Supplied passage:
════════
Kolkata Part 2

India 2013

Thursday, Feb 28:

My wish for a good breakfast spot has been granted. Dennis finds a great place right around the corner from the Pushpak on Kyd St. (Dr. M Ishaque Rd.). Two gents there have an open-air sidewalk stove and a recipe for egg sandwiches like you wouldn’t believe.

Fine dining on Kyd. The chef is the man in the red checked shirt.

They do a great business. I have to wait a good fifteen minutes for my sandwich, but it is well worth it.

The bearded man in the white tee sous chefs for the breakfast king, making chai and coffee (instant, I’m afraid), and slicing and dicing.

Step 1: pour most of the magic egg batter in a hot buttered pan.
2: cut some thick bread in half, mop up the bowl with it, then 3: drop it in the pan.

Step 4: after the egg has cooked a couple of minutes, flip the whole thing over.
5: let the coated bread cook up like french toast. When it’s done, fold it all in half and Voila! Egg-cellent sandwich.

Just across the street, up about ten steep, narrow steps is an internet café. The proprietor’s name must be Bengali for Shorty, because the ceilings are maybe 5 feet. The beams are generously wrapped in rubbery foam, thank goodness, because it’s pretty well impossible not to bump your noggin.

That’s Bill squatting on low chair upstairs at the internet cafe.
He’s about 6’3” so ducking is a must.

This lovely man is the owner of the shop. He is seated. Notice the black rubber-padded beam about a foot above his head.

Almost as soon as I sit down to write some emails, I have to pee. I ask him if there’s a bathroom. “No, but go downstairs. You can use the one in my house.” He tells me to turn left at the bottom of the stairs, and his is the 2nd door on the left. “Just go in.” In the video below, you see me walk carefully down the steps, turn left and point the camera briefly into his house. Any more filming would be rude. By the way, notice also the incessant honk of the traffic.

His wife and daughter are inside cooking, and I feel pretty stupid being there, but she motions me with a smile toward the bathroom, and I go ahead on in and close the door. Upon exiting the bathroom, I notice another room where a young man is asleep. The wife, chopping veg, smiles again and I nod my thanks and take my leave. Such a degree of openness and trust is pretty astounding. In the West, we’re very concerned about our privacy and our safety, probably for good reason, but right now it seems a little out of balance. Same with the breakfast place. I’m sure it would never pass Canadian health standards, but again, our concern feels over the top and maybe there are more important things to be so fastidious about. I’m sure India’s fastidious quotient is out of whack too, in its own way, but in this case, if a guy’s gotta pee and you’ve got a bathroom, it seems obvious what’s the right thing to do. So, thank you, Shorti.
════════
The problem:
Copy out everything in the Kolkata travel journal above from "Step 4: after" down to "above his head.", word for word.

Material provided:
════════
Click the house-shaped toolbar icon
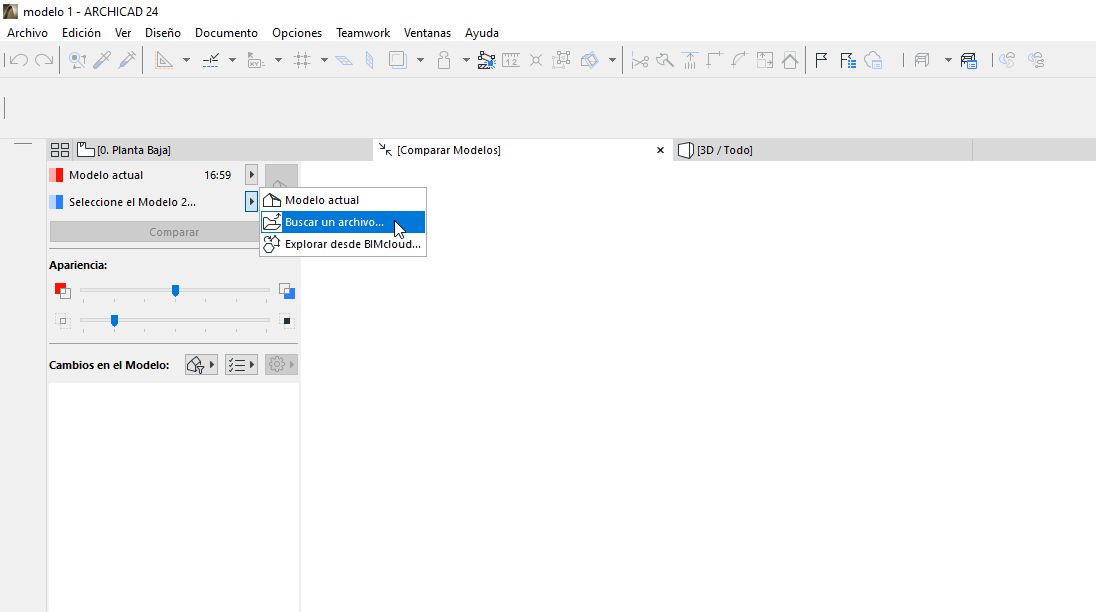 pos(790,60)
════════
Response to this task:
Step 4: after the egg has cooked a couple of minutes, flip the whole thing over.
5: let the coated bread cook up like french toast. When it’s done, fold it all in half and Voila! Egg-cellent sandwich.

Just across the street, up about ten steep, narrow steps is an internet café. The proprietor’s name must be Bengali for Shorty, because the ceilings are maybe 5 feet. The beams are generously wrapped in rubbery foam, thank goodness, because it’s pretty well impossible not to bump your noggin.

That’s Bill squatting on low chair upstairs at the internet cafe.
He’s about 6’3” so ducking is a must.

This lovely man is the owner of the shop. He is seated. Notice the black rubber-padded beam about a foot above his head.